Text extract:
----
A significant improvement was made to the original RCNN algorithm, by the same author, within a year of publishing the original paper. This algorithm was named Fast-RCNN. In this algorithm there were some novel ideas like Region of Interest Pooling layer. The Fast-RCNN algorithm used a CNN for the entire image to extract feature map from it. The region proposals were done on the feature maps extracted from the CNN layer and like the RCNN, this algorithm also used selective search for Region Proposal. A fixed size window from the feature map was extracted and then passed to a fully connected layer to get the output label for the proposal regions. This step was termed as the Region of Interest Pooling. Two sets of fully connected layers were used to get class labels of the regions along with the location of the bounding boxes for each region.

Within couple of months from the publishing of the Fast-RCNN algorithm another algorithm called the Faster-RCNN was published which improved upon the Fast-RCNN algorithm.

The new algorithm had another salient feature called the Region Proposal Network ( RPN), which was introduced to eliminate the need of selective search algorithm and build the capability for region proposal into the R-CNN architecture itself. In this algorithm, anchors were placed uniformly accross the entire image at varying scale and aspect ratios.

The image is split into equally spaced points called the anchor points and at each of the anchor point, 9 different anchors are generated and the Intersection over Union ( IOU ) of the anchors with the ground truth bounding boxes is determined to generate an objectness score. The objectness score is an indicator as to whether there is an object or not.

The objectness score is also used to filter down the number of proposals which will thereby be propogated to the subsequent binary classification and bounding box regression layer.

The binary classifier classifies the proposals as foreground ( containing an object) and background ( no object) and the regressor outputs the delta or adjustments that needs to be made to the reference anchor box, to make it similar to the ground truth bounding boxes. After these two steps in the RPN layer, the proposals are sorted based on the probability score as to whether it is foreground and background and then it undergoes Non maxima suppression to reduce the overlapping bounding boxes.
The reduced number of bounding boxes are then propogated to an ROI pooling layer which reduces the dimensions and then goes through the fully connected layers to the final softmax layers and the regressor layers. The softmax layer detects what type of object it is ( whether it is a pothole or vegetation or sign board etc) and the regressor layer gives the adjusted bounding boxes to that object.
One of the biggest advantages Faster RCNN has achieved over the previous versions is that all the moving parts can be integrated as one single network along with considerable speed in its implementation. We will leave the implementation of Faster RCNN to the subsequent chapter, where you could implement it using Tensorflow object detection API.
Having got an overview of the RCNN family, let us get to the implementation of the RCNN network.
----
[Items from a data source]
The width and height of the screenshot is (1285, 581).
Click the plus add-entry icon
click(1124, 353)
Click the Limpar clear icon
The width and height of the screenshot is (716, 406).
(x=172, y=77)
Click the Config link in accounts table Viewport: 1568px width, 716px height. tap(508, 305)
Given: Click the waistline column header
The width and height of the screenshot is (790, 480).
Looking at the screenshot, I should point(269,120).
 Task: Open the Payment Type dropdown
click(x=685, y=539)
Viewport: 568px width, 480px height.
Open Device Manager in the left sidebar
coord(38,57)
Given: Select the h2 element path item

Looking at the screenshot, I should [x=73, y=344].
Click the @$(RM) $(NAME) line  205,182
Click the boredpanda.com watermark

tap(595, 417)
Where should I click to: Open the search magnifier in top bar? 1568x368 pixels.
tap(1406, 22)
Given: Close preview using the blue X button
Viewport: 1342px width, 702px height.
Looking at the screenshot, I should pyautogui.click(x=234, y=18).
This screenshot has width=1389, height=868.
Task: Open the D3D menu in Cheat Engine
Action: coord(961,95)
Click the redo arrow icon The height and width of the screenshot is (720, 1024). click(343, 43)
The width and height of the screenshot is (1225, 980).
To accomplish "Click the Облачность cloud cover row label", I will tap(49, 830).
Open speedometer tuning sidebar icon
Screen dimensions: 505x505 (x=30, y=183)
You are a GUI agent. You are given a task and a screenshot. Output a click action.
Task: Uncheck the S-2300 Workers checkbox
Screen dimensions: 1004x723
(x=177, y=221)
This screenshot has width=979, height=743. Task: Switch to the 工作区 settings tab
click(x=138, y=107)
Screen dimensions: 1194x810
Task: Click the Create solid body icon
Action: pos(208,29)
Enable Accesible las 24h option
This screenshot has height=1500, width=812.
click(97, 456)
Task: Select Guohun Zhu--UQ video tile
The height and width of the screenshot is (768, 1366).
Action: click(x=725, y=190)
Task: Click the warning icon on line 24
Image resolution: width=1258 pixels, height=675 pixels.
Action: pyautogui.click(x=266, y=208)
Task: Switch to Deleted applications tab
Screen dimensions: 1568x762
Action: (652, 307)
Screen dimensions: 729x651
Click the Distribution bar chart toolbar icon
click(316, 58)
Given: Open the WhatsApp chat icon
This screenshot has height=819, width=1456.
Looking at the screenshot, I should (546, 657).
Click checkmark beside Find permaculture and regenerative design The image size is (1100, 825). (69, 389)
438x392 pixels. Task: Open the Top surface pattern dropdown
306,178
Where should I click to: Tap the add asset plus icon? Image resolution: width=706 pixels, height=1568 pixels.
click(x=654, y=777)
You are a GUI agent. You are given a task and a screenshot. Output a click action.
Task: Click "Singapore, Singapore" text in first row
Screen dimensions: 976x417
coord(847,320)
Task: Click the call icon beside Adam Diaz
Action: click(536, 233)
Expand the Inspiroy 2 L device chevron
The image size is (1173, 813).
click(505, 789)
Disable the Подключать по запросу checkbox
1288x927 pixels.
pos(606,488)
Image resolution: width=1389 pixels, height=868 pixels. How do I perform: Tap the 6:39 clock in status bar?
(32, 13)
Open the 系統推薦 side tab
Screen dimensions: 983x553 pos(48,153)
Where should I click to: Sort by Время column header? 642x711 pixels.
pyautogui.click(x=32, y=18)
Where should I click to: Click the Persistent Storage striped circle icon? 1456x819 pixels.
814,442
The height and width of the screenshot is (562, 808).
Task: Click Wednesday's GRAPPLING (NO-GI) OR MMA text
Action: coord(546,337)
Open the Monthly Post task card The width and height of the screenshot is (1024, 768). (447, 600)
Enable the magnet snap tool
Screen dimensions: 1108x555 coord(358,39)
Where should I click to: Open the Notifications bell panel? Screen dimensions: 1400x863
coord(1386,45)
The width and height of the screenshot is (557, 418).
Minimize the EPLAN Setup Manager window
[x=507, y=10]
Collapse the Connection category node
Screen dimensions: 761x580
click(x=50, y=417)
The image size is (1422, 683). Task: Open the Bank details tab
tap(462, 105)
----
Challenges:
1. Copy the passage of the text on Fast-RCNN and Faster-RCNN word for word, taking everything from "One of the biggest" down to "the RCNN network.".
2. Continue the text on the RCNN family of object detection algorithms, starting right after its last sentence.

Answers in order:
1.
One of the biggest advantages Faster RCNN has achieved over the previous versions is that all the moving parts can be integrated as one single network along with considerable speed in its implementation. We will leave the implementation of Faster RCNN to the subsequent chapter, where you could implement it using Tensorflow object detection API.
Having got an overview of the RCNN family, let us get to the implementation of the RCNN network.

2.
Implementation of pothole object detector using RCNN
Let us quickly get an overview of the steps involved in the implementation of the object detector using RCNN
- Creation of data sets with both positive and negative images. For creation of the data sets, we will be using the image annotation details we created in post 2. We will be using the same csv file which we created in post 2.
- Use transfer learning technique to build our classifier. The pre-trained model we will be using is the MobileNetV2
- Fine tune the pre-trained model as the classifier and save the model
- Perform selective search algorithm using opencv for generating regions of proposals
- Classify the proposal regions using the fine tuned Image net model
- Perform non maxima suppression on the proposal regions
Let us start by importing the packages we require for this implementation
import os
import glob
import pandas as pd
import io
import cv2
import h5py
import numpy as np
from tensorflow.keras.preprocessing.image import ImageDataGenerator
from tensorflow.keras.applications import MobileNetV2
from tensorflow.keras.layers import AveragePooling2D
from tensorflow.keras.layers import Dropout
from tensorflow.keras.layers import Flatten
from tensorflow.keras.layers import Dense
from tensorflow.keras.layers import Input
from tensorflow.keras.models import Model
from tensorflow.keras.optimizers import Adam
from tensorflow.keras.applications.mobilenet_v2 import preprocess_input
from tensorflow.keras.preprocessing.image import img_to_array
from tensorflow.keras.preprocessing.image import load_img
from tensorflow.keras.utils import to_categorical
from tensorflow.keras.models import load_model
from sklearn.preprocessing import LabelBinarizer
from sklearn.model_selection import train_test_split
from sklearn.metrics import classification_report
from sklearn.feature_extraction.image import extract_patches_2d
from imutils import paths
import matplotlib.pyplot as plt
import pickle
import imutils
Data Preprocessing
For data preprocessing we have to convert the data and labels into arrays for us to train our models. We have two classes of data i.e the positive class which pertains to the potholes and the negative class which are those images other than potholes. We have to preprocess both these images seperately.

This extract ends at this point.